コパ・アメリカ2019 グループステージ1巡目

 

 コパ・アメリカという、南米の国だけで争われるミニワールドカップのような大会が15日から開幕している。開催地はブラジル。南米サッカー連盟に加盟している10か国と、南米以外の地域からゆる募して集まった2か国(今回は日本とカタールが応じた)の合計12か国で争われる。一応、4年に1回開催されるということになっているが、近年の開催は2004年、2007年、2011年、2015年、2016年、そして今年2019年となっていて特に規則性は見られない。つぎの開催は2020年である。確率的に4年に1回くらい開催される、という意味なのかもしれない。

 

 コパ・アメリカを見るのは初めてだったので、どういうテンションで観戦すればいいのかよくわからなかった。世界最古の大陸選手権であり、南米ではワールドカップに匹敵する盛り上がりを見せる大会である、という話も聞いていたが、footbollistaの「倉敷保雄と考える「南米」の魅力。南米サッカーの言語化は可能か?」という記事ではコパ・アメリカは笑ってみるべきものだ、と書かれていた。

 

 僕は気難しい性格で、年に1,2回くらいしか笑わない。なので笑いながら観るのは現実的に厳しいが、どうしようか、と思いながら開幕を待っていたらその当日にインフルエンザにかかってしまった。なのでリアルタイムで追いかけることはできなかったが、それでも3試合見た。以下その感想です。

 

ブラジルvsボリビア

 国全体の酸素の薄さのゆえに、アウェーで対戦すると非常に厄介な相手だということで有名だが、平地での戦いの場合、ボリビアは弱いがわの国になる。ワールドカップでよく見た弱者たちとおなじように、ボリビアもブラジルに対して中央を圧縮したブロックを組んで戦うのかと思ったら違っていた。ブロックの外も捨てずにしっかりとチェックに行き、空いたスペースには、ほかの選手がカバーできるようなポジションをとることで対応する。ボールが落ち着かない展開を続けているうちはそこまで力の差が目立つことはなかった。

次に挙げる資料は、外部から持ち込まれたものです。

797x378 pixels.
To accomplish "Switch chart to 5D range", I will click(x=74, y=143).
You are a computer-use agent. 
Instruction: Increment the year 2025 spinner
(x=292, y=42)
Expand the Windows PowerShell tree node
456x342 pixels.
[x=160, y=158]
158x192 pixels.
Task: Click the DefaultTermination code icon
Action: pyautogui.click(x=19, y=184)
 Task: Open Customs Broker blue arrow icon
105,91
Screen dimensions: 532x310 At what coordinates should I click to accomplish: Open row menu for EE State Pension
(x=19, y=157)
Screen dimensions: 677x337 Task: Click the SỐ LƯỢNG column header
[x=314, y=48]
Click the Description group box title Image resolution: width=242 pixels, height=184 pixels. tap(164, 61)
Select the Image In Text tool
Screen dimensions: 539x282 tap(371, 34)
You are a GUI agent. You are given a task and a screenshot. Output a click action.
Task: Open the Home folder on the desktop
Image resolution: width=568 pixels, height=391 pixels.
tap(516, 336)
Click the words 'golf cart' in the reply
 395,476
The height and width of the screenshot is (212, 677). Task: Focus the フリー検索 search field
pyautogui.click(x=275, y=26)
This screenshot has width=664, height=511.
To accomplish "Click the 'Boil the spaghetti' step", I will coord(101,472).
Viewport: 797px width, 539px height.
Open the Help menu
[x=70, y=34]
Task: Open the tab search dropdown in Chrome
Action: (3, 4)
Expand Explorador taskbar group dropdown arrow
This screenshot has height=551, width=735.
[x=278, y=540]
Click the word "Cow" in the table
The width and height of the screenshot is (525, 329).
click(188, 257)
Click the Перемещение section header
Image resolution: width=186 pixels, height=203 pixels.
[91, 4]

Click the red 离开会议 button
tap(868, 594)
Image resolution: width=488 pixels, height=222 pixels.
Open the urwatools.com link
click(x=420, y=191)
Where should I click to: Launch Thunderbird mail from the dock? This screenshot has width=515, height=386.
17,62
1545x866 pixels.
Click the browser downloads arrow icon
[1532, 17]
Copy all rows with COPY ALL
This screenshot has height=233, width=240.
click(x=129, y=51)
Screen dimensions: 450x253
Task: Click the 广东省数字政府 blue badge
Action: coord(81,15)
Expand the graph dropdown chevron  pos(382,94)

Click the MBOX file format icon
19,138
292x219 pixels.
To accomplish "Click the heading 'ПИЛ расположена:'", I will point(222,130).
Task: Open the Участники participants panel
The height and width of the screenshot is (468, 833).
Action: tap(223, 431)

 ただ、ボリビアにはまったく攻め手がなく、その状態で長いあいだ集中を切らさずチャレンジ&カバーを続けるのも難しく……。

 

アルゼンチンvsコロンビア

 スパーズ所属の2選手がいるので楽しみにしていたけど、フォイスはスタメンではなかった。アクシデントでもないかぎりこのポジションを大会中に奪うのは難しいと思われるので、ちょっと残念。

 しかしダヴィソン・サンチェスのパフォーマンスは良かった。とくに裏に出てくるボールへの安心感ね。スアレスを背負っていても余裕をもってプレーしていた。

 

チリvs日本

 数字だけ見れば惨敗だったけど、そこまで悪い印象はなかった。なすすべもなく負けたというよりは、しっかりと戦って、結果上回られて負けた、というような。もちろんその方が選手的には得るものが多いんじゃないだろうか。日本にとってはこの大会は結果はどうでもよく、ただなるべくなら勝ちあがって一戦でも多くガチマッチの経験を積めればそれで大成功なので、この試合は理想的な結果だったようにも思う。

 試合の入りはとても良かった。多くの選手が120%の集中力を発揮しているような状態で、チリとも球際やスペースで互角に戦えていたんだけど、……その結果か35分ぐらいの集中が切れてくるタイミングで猛攻撃を受けてやられてしまった。

 中島、上田、久保は相手を1vs1で出し抜くことができていたし、前田も(ちょっと守備的なポジションをとっていた感じもあってそのせいかもだけど)あともうちょいだった。もし3バックで戦っていたら後ろに重くなって、これほど前の選手を使って攻撃的に戦うことはできなかったかもしれない。采配は評価できるんじゃないかと思う。

 ビダルは後ろに降りてボールを引き取ったり逆サイドに流れてゲームを作ったりフィニッシュに絡んだり王様としていろいろやっていたけど、でも、ビダルって王様然としていても怖くないというか、もっと専門家的に、戦士として局面で戦うことに集中しているほうが怖い選手では…? とか思ってしまった。怪我が大事でなく、またこの大会でプレーを見られることを祈る。

 

 今日、朝、すぐに2巡目が始まる。